Set down every record exactly as it appears.

━━━ Recorded information ━━━

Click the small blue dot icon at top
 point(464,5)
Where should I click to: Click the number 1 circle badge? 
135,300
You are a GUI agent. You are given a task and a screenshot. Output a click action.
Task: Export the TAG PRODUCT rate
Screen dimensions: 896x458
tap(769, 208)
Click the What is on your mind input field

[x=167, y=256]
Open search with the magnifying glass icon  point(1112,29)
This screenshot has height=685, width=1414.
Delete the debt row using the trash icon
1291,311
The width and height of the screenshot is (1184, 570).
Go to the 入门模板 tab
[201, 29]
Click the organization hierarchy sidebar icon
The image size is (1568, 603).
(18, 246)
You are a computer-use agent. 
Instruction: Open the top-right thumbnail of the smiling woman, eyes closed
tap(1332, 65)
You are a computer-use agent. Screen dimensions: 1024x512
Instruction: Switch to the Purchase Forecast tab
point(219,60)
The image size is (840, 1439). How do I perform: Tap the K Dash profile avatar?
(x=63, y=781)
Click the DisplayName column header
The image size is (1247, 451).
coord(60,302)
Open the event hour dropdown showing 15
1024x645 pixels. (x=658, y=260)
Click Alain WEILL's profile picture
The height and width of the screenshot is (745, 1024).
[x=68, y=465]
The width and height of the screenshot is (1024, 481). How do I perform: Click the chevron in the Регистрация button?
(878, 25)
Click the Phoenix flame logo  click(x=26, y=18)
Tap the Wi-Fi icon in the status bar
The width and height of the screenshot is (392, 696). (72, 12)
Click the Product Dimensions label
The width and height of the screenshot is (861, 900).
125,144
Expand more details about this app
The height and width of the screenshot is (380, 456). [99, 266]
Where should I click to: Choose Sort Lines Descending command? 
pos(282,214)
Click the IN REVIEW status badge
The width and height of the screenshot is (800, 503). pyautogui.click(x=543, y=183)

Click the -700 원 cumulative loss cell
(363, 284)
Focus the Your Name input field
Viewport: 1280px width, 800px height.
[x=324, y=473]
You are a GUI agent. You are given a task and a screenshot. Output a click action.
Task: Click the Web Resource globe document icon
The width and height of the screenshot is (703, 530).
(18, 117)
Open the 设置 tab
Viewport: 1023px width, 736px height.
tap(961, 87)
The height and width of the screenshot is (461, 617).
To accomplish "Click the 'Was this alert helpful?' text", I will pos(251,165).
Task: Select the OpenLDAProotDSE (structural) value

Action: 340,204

━━━

◆ **Result of this task**
Click the small blue dot icon at top
 point(464,5)
Where should I click to: Click the number 1 circle badge? 
135,300
You are a GUI agent. You are given a task and a screenshot. Output a click action.
Task: Export the TAG PRODUCT rate
Screen dimensions: 896x458
tap(769, 208)
Click the What is on your mind input field

[x=167, y=256]
Open search with the magnifying glass icon  point(1112,29)
This screenshot has height=685, width=1414.
Delete the debt row using the trash icon
1291,311
The width and height of the screenshot is (1184, 570).
Go to the 入门模板 tab
[201, 29]
Click the organization hierarchy sidebar icon
The image size is (1568, 603).
(18, 246)
You are a computer-use agent. 
Instruction: Open the top-right thumbnail of the smiling woman, eyes closed
tap(1332, 65)
You are a computer-use agent. Screen dimensions: 1024x512
Instruction: Switch to the Purchase Forecast tab
point(219,60)
The image size is (840, 1439). How do I perform: Tap the K Dash profile avatar?
(x=63, y=781)
Click the DisplayName column header
The image size is (1247, 451).
coord(60,302)
Open the event hour dropdown showing 15
1024x645 pixels. (x=658, y=260)
Click Alain WEILL's profile picture
The height and width of the screenshot is (745, 1024).
[x=68, y=465]
The width and height of the screenshot is (1024, 481). How do I perform: Click the chevron in the Регистрация button?
(878, 25)
Click the Phoenix flame logo  click(x=26, y=18)
Tap the Wi-Fi icon in the status bar
The width and height of the screenshot is (392, 696). (72, 12)
Click the Product Dimensions label
The width and height of the screenshot is (861, 900).
125,144
Expand more details about this app
The height and width of the screenshot is (380, 456). [99, 266]
Where should I click to: Choose Sort Lines Descending command? 
pos(282,214)
Click the IN REVIEW status badge
The width and height of the screenshot is (800, 503). pyautogui.click(x=543, y=183)

Click the -700 원 cumulative loss cell
(363, 284)
Focus the Your Name input field
Viewport: 1280px width, 800px height.
[x=324, y=473]
You are a GUI agent. You are given a task and a screenshot. Output a click action.
Task: Click the Web Resource globe document icon
The width and height of the screenshot is (703, 530).
(18, 117)
Open the 设置 tab
Viewport: 1023px width, 736px height.
tap(961, 87)
The height and width of the screenshot is (461, 617).
To accomplish "Click the 'Was this alert helpful?' text", I will pos(251,165).
Task: Select the OpenLDAProotDSE (structural) value

Action: 340,204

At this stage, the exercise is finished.